In 2018, Dr. Odette Harris of Stanford University in California became the second African American female professor of neurosurgery in the United States, following Dr. Alexa Canady who was appointed in 1981. Harris’s research and clinical focus is on traumatic brain injury and peripheral nerve neurosurgery.
Born in Jamaica in 1970, Harris took an interest in math in grade school and later while attending an all-girls school she developed a love for the physical sciences and chemistry while gaining inspiration from her female instructors.
Harris and her family moved to the United States, where she would then in 1988 enter Dartmouth College in New Hampshire where she completed her undergraduate studies including her pre-requisites for entering medical school and her requirements for her major in biology.

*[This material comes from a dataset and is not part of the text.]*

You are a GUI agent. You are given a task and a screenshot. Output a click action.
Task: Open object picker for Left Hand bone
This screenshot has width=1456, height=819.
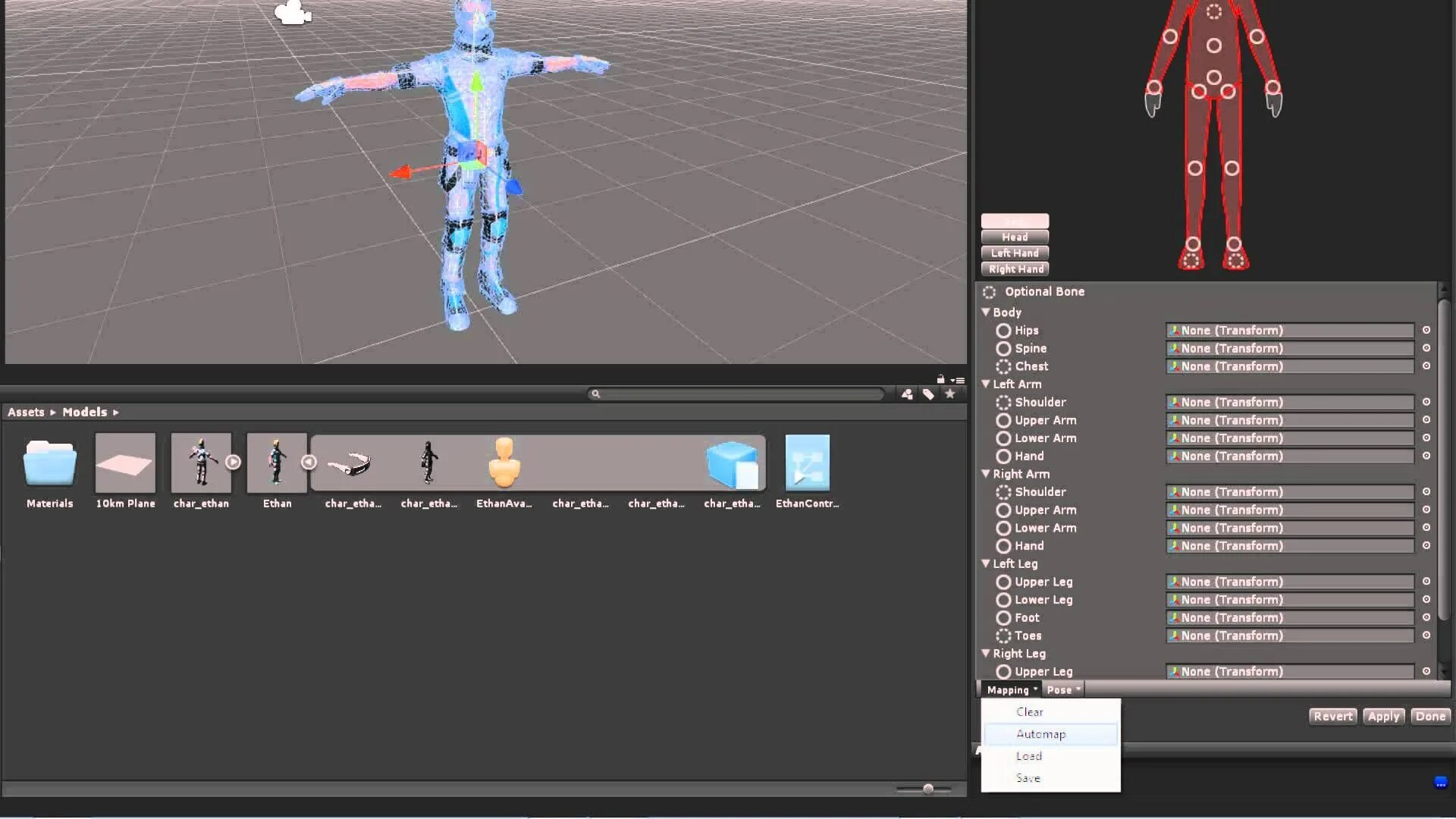(x=1426, y=456)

In 1991, after three years as an undergraduate, Harris graduated from Dartmouth with a BA in Biology. She was then accepted into the Stanford University School of Medicine. Harris was one of only two women during her neurosurgical residency at Stanford University Medical Center and would be the only African American woman in her graduating class from Stanford in 1996.
Prior to completing her residency at Stanford in 2003, Harris earned a masters’ degree in Public Health at the University of California, Berkeley in 2001, specializing in epidemiology. She then held two fellowships. The first was the Van Wagenen Fellowship from the University Hospital of the West Indies in 2004 and the second specialized in Peripheral Nerve at Louisiana State University in 2007. Immediately afterward, Harris received her board certification in Neurosurgery from the American Board of Neurological Surgery in 2008.
Dr. Odette Harris has received numerous awards including the Scientific Award from the Caribbean Association Neuroscience Symposium/ University Hospital of the West Indies in 2011 and the STARS Volunteer Leadership Assembly Honoree from the Stanford Alumni Association in 2013.